Als Joe abends von der Arbeit nach Hause kam, war seine Frau Cindy wie jeden Abend am Kochen. Seine Kinder jagten einander durch die Wohnung.
„Hallo, Papi“, riefen die beiden, während er von seiner Frau einen flüchtigen Kuss auf die Wange bekam.
Ein Polizist rannte auf den um Hilfe schreienden Mann zu: „Was ist passiert? Wie kann ich Ihnen helfen?“
„Nein!“, der Mann schaute dem Polizisten voller Wahnsinn in die Augen und rannte weg. Der Polizist verfolgte ihn, gab aber nach einiger Zeit erfolglos auf. ‚Wer war das und was ist mit ihm los?’, fragte er sich. Über Funk forderte er Verstärkung an, denn er wollte einen orientierungslosen Mann nicht ohne Hilfe wissen.
„Was gibt es heute zu essen?“, wollte Joe von seiner Frau wissen.
„Lass dich doch einmal überraschen“, sie lächelte ihn an, während die Kinder immer noch durch die Wohnung rannten. Sie waren glücklich.
Der Mann rannte die Straße entlang. Er wusste nicht wohin, wusste nicht, wo er war. Er wollte auch gar nichts mehr wissen. Denn das, was er wusste, war zu viel – er wollte es wieder vergessen, doch er wird es wohl nie in seinem Leben vergessen können. Der Schmerz in seinem Bein wurde bei jedem Schritt noch schlimmer.
Der Polizist entschloss sich, die Richtung zu untersuchen, aus der der Mann gekommen war.
‚Was war dort passiert?’, er fand zwar andauernd Fragen, aber die Antworten schienen vor ihm davon zu rennen. Irgendetwas ging hier vor sich, was er nicht verstehen wollte oder konnte.
„Joe? Kannst du mir einen Gefallen tun? Ich brauche noch Salz, kannst du es bitte drüben in dem kleinen Geschäft holen?“, bat Cindy ihren Mann. Er nickte, zog sich die Jacke an und machte sich auf dem Weg zum gegenüberliegenden Laden. Als er die Haustür ins Schloss fallen ließ, war die Straße leer.

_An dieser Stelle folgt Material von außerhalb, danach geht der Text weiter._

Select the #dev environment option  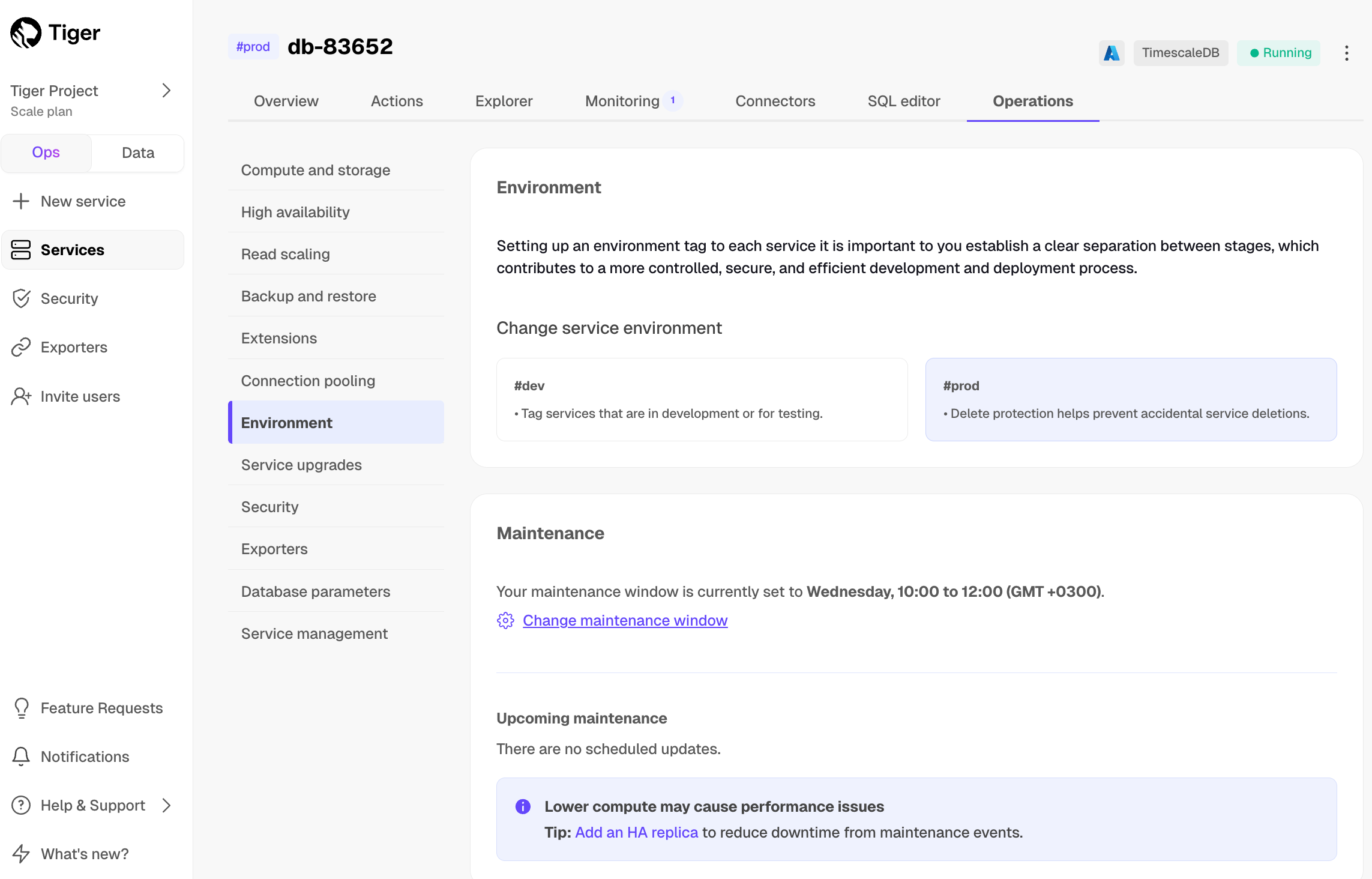click(x=702, y=399)
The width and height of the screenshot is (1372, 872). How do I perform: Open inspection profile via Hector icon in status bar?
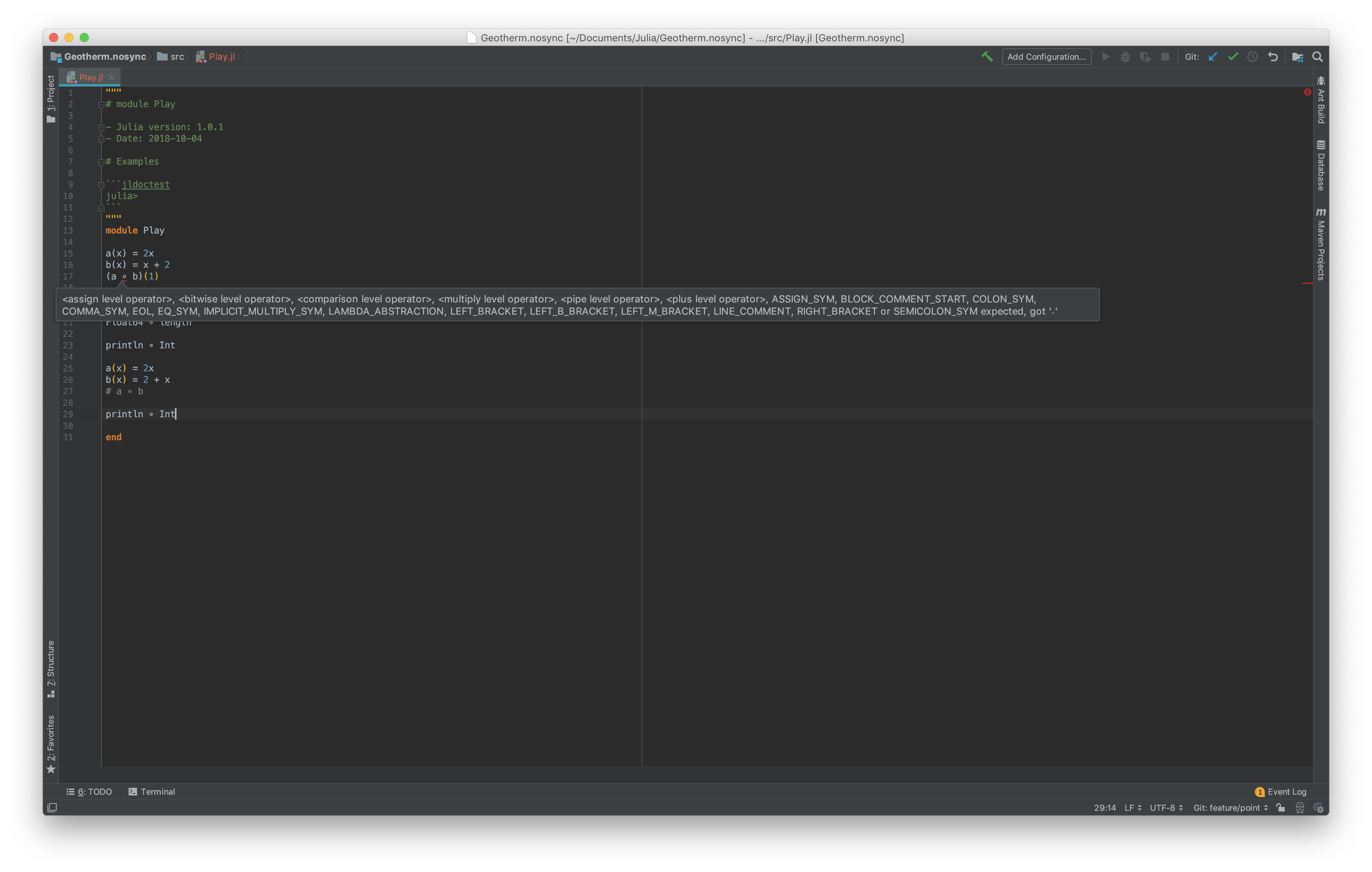[1300, 808]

Er fühlte sich unwohl. ‚Irgend etwas liegt hier in der Luft.’
Dort wo der Mann herkam, suchte der Polizist nach auffallenden Sachen, befragte Leute und suchte so Antworten auf seine Fragen. Plötzlich begegnete ihm ein Mann mittleren Alters. Wiederum stellte er die Frage, ob ihm irgendetwas aufgefallen sei – und wieder war der Polizist erfolglos.
Der Mann rannte immer noch. Von weitem sah er einem ihm ziemlich bekannten Ort – den kleinen Lebensmittelladen, an dem er heute schon einmal vorbeigelaufen war. ‚Ich glaube fast, ich laufe im Kreis’, dachte er. Plötzlich konnte er den netten Polizisten erkennen, der ihm vor einiger Zeit helfen wollte. Aber wie konnte er ihm erzählen, was passiert ist, wenn er es selbst noch nicht einmal begriff?
Der Polizist wurde durch bekannte schwere Schritte auf eine Person aufmerksam, die er vorher schon einmal gesehen hatte. Über Funk sagte er der Verstärkung Bescheid, wo sich der Hilfe suchende Mann befand.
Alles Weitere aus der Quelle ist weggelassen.